[WHAT IS EXPECTED] Find every line containing the string "Task" in the data below, and report how many there are, with no other words.

====== EXERCISE MATERIAL

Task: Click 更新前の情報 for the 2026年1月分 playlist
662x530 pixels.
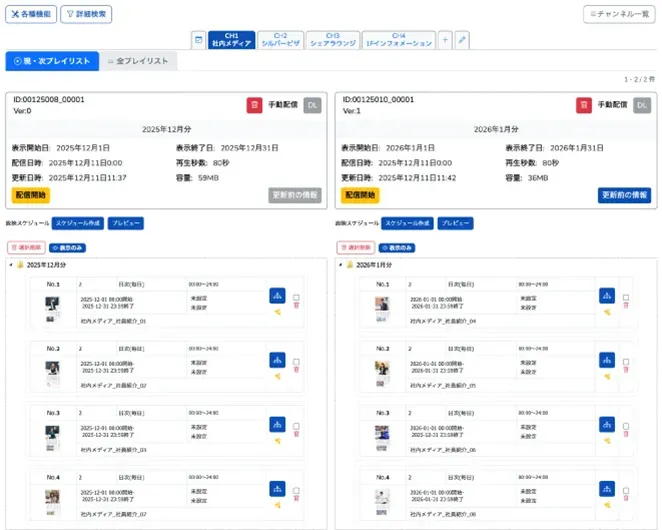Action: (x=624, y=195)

============
====== EXERCISE MATERIAL

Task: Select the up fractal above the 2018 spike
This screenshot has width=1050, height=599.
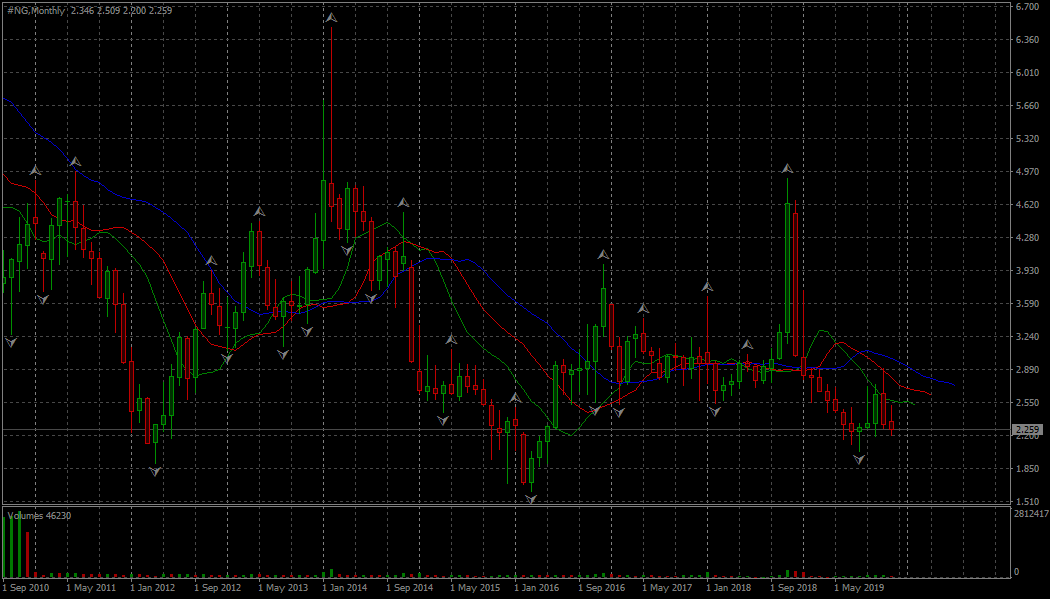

============

[FINISHED EXERCISE] 2